- **Your objective**:
Retype every record below exactly as it appears.

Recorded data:

#####

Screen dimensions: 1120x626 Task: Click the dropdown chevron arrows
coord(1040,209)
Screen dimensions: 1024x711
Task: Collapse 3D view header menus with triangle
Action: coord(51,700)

#####

- **Result below**:
Screen dimensions: 1120x626 Task: Click the dropdown chevron arrows
coord(1040,209)
Screen dimensions: 1024x711
Task: Collapse 3D view header menus with triangle
Action: coord(51,700)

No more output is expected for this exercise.